U.S. Rep. Candice Miller’s (R-MI) pending legislation, which authorizes the use of existing surface-transportation funds to make investments in cutting-edge vehicle-to-infrastructure technology for the improvement of highway safety, received more important external support on Tuesday, as the Intelligent Transportation Society of America (ITS America) signed on with its full support of the bill.

In a letter to Miller, ITS America President Thomas Kerns offered the organization’s total endorsement of H.R. 910, the Vehicle-to-Infrastructure Safety Technology Investment Flexibility Act of 2015, as well as the projects the bill would help fund.

“We support this critical legislation because it will provide states with the flexibility to choose vehicle-to-infrastructure (V2I) safety technologies from select programs within the Federal-aid Highway Program to connect vehicles with our transportation infrastructure, thereby vastly improving safety while optimizing road capacity,” Kerns wrote. “As you know, V2I technology represents the future of road safety with vehicle-to-infrastructure communications devices to be embedded within or alongside roads and/or attached to bridges, traffic signals, stop signs, utility poles, etc.”

In preliminary testing of the technology, V2I already has shown several promising safety applications, including intersection collision prevention, lane-departure warning and rail-grade crossing safety systems. It also has presented how it can improve traffic flow by linking vehicles to variably timed traffic signals.

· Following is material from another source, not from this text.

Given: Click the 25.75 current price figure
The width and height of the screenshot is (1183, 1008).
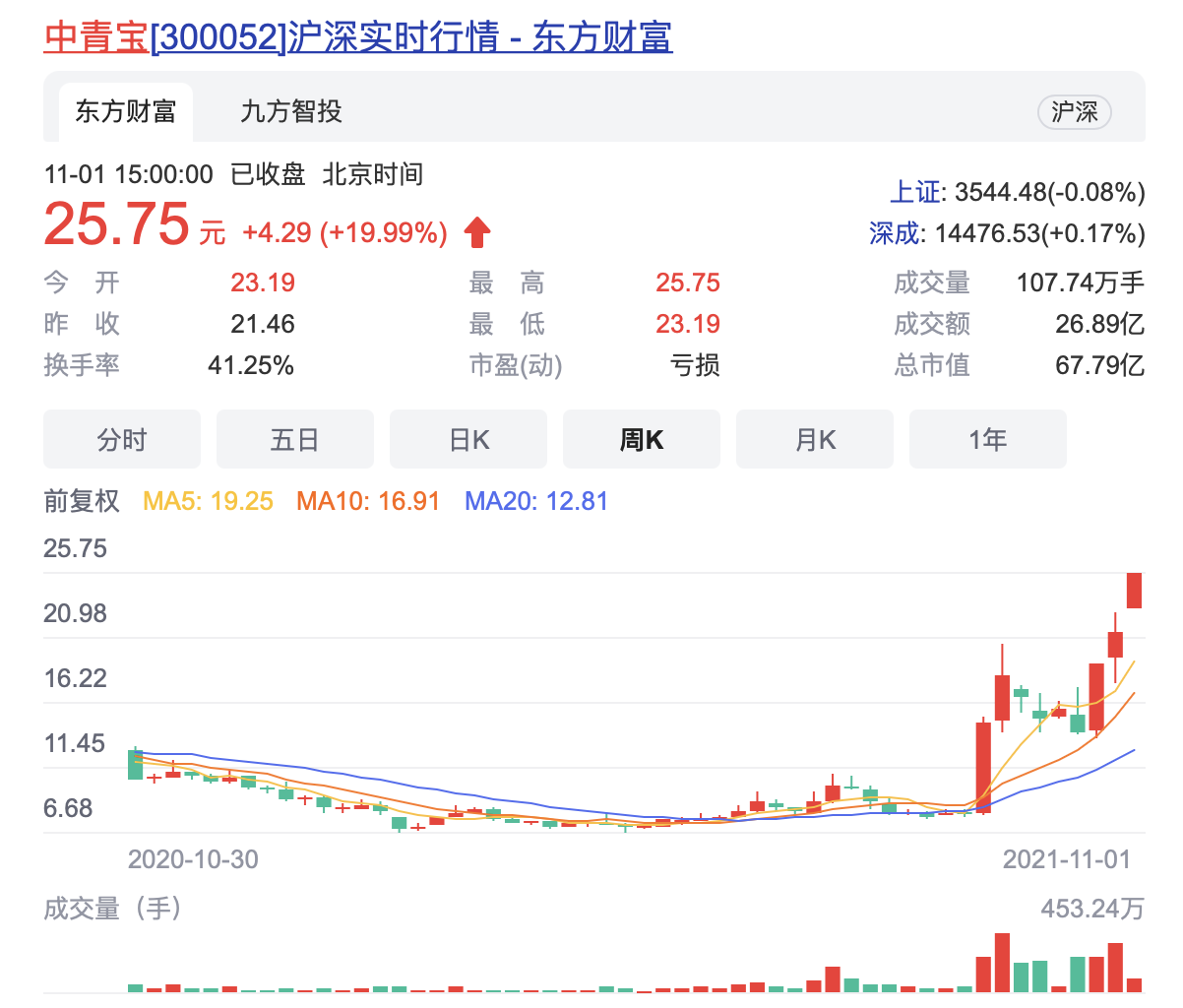Looking at the screenshot, I should [116, 224].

“The National Highway Traffic Safety Administration has determined that V2I safety technology alone could potentially address 25 percent of all crashes of all vehicle types,” Kerns said. “And at full penetration with vehicle-to-vehicle and vehicle-to-pedestrian-and-bicyclist communications (V2X), (it) could avoid or mitigate 80 percent of all unimpaired vehicle crashes, thereby saving tens of thousands of lives annually and reducing the nearly $1 trillion cost to our nation’s economy each year.”